It is challenging to interpret the present results broadly, as no other study investigating the role of rs7208422 in penile SCC has been performed to date. The present results are in line with previous case-control studies on SCC of the cervix and of the head and neck, which are both α-HPV-related tumor entities (9,10). Contrary to these and the present findings, Liang et al (11) reported a significant association between genotype distribution of rs7208422 and seropositivity for HPV16 and -18, as well as a protective effect of the variant T allele in the presence of an infection with other HPV types in SCC of the head and neck. It was also attempted to analyse this possible association with the HPV subtype in the present study, but due to the low number of HPV16/18 (n=21) and HPV13/31/33/45/52/58-positive cases (n=5), no valid statistical analysis was possible. One reason for the contrary findings may be the selection of the cases from only a tightly limited region (Greater Boston, MA,) and the focus on a small and heterogeneous ethnic group in the study from Liang et al (11).

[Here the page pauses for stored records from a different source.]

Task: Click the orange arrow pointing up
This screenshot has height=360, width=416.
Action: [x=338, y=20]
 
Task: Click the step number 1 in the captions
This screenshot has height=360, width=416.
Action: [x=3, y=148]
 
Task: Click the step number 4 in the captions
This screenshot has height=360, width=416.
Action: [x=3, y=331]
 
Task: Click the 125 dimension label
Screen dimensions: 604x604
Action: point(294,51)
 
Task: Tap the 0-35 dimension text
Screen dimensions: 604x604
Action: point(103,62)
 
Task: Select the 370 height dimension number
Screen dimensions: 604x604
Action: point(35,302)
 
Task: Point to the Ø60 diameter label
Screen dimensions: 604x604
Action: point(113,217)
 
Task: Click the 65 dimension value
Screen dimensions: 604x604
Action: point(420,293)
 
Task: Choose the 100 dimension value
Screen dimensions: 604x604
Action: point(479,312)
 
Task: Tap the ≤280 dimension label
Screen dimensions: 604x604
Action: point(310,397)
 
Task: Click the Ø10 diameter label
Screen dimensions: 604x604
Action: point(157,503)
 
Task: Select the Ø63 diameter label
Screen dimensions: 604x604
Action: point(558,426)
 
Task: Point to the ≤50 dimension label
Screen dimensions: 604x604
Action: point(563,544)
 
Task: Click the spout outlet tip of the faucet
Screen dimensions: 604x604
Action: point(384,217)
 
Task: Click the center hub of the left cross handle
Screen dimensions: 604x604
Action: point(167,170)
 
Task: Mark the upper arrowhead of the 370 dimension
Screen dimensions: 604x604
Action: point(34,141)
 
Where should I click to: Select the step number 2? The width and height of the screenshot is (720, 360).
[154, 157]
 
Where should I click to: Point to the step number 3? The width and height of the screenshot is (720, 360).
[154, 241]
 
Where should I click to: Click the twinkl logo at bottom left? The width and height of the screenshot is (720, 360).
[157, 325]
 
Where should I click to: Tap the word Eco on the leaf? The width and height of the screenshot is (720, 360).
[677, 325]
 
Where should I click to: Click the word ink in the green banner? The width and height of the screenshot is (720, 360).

Another point worth discussing regarding the possible role of rs7208422 in α-HPV-related SCC is the expression of the viral E5/E8 proteins. The E5/8 proteins are short transmembrane proteins encoded by a wide range of papillomaviruses. Several functions have been described for this viral protein e.g. cell transformation activity, influence on the cell cycle and growth factors, induction of apoptosis and endoplasmic reticulum stress, as well as immune evasion (32). E5/E8 proteins target the cellular EVER/CIB1 complex to inhibit the zinc regulatory function of EVER proteins (5,33). It has been suggested that the EVER/CIB1 complex acts directly as an anti-HPV barrier (13) that is actively disrupted by the viral protein. The amino acid change from isoleucine (non-polar) to asparagine (polar) may change the conformation of the transmembrane region of TCM8/EVER2(34), but a potential influence of this change in the E5/E8-EVER/CIB1 interaction remains to be proven. However, HPV E5 protein was demonstrated to interact with numerous other cellular host proteins (e.g. EGFR, ErbB4) (35), so it is not clear whether a predisposition effect is to be expected alone from an influence of rs7208422 on E5/E8-EVER/CIB1 binding.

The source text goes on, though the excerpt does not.